# 蒸馏LLM反馈用于Lean定理证明

- 来源：HuggingFace Daily Papers（社区热门论文）
- 发布时间：2026-05-29 08:00
- AIHOT 分数：49
- AIHOT 链接：https://aihot.virxact.com/items/cmq95cqy908rdslldywkrs09j
- 原文链接：https://arxiv.org/abs/2605.30861

## AI 摘要

针对推理模型后训练中GRPO存在的稀疏奖励、有限探索和模式坍缩问题，提出Feedback Distillation方法。该方法让模型在token级别匹配其自身分布（基于语言模型提供的特权反馈），提供token级监督并注入外部知识。在Lean4定理证明任务上，Feedback Distillation相比GRPO保持更高轨迹多样性，获得更高策略熵和更好的pass@k缩放。两种方法互补：从Feedback Distillation检查点初始化GRPO优于单独使用任一方法，为改进复杂推理后训练提供了有前景的方向。

## 正文

Post-training for reasoning models typically combines supervised fine-tuning with reinforcement learning from verifiable rewards, most commonly with GRPO. However, this algorithm suffers from sparse rewards, limited exploration, and mode collapse.
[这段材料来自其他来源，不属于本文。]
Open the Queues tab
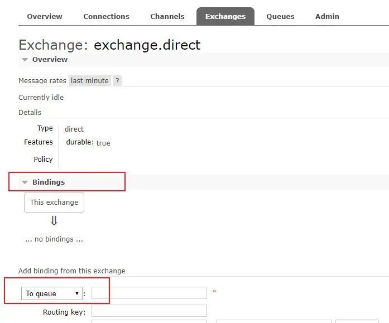The image size is (389, 323). tap(280, 17)
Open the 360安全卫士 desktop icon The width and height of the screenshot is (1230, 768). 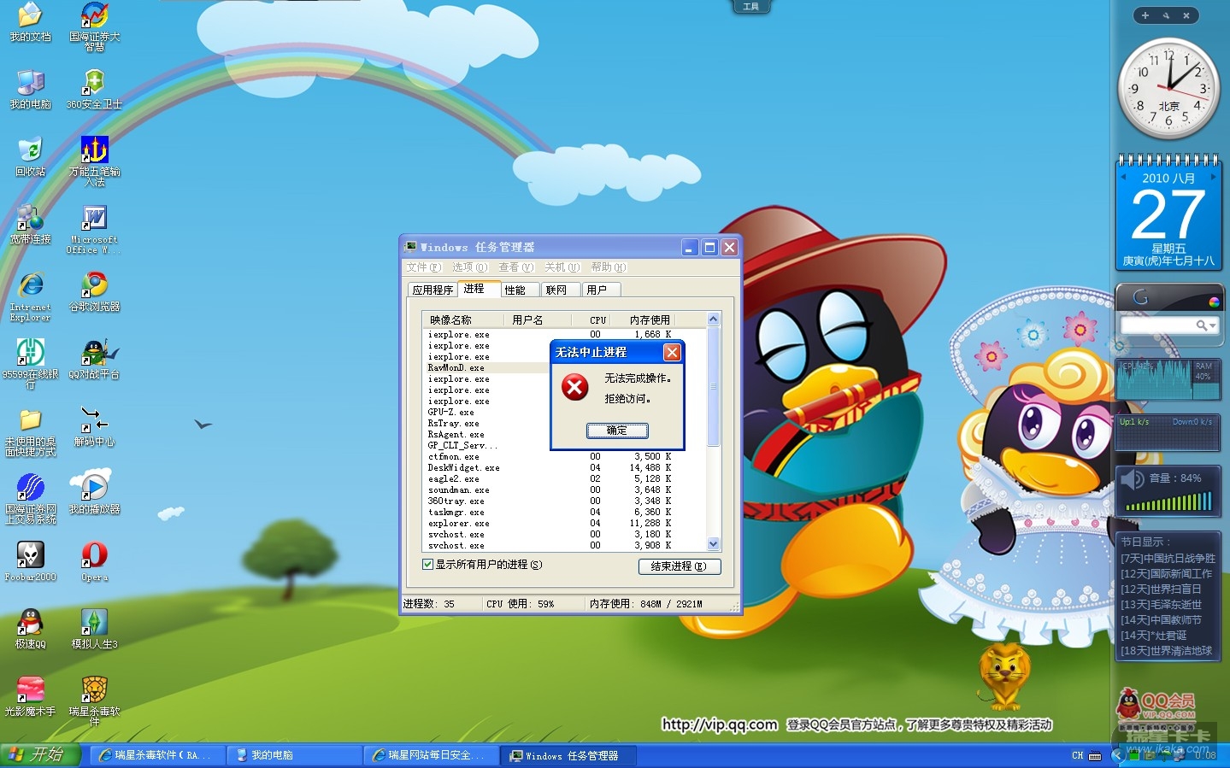click(94, 84)
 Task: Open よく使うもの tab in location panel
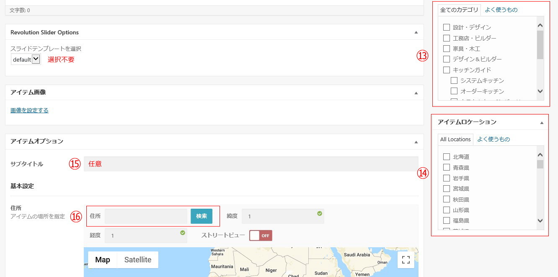point(493,139)

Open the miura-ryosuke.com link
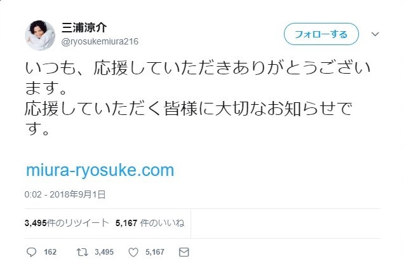(100, 170)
Building upon recent works on self-distillation, we propose Feedback Distillation, a training method where the model is trained to match, at the token level, its own distribution conditioned on privileged feedback produced by a language model. Feedback Distillation offers token-level supervision and can inject external knowledge. Evaluating our method for Lean4 theorem-proving, we find that Feedback Distillation maintains greater diversity in generated trajectories than GRPO, yielding higher policy entropy and better pass@k scaling. The two methods are complementary: initializing GRPO from a Feedback Distillation checkpoint outperforms either method alone. All in all, our results suggest a promising avenue to improve post-training for complex reasoning.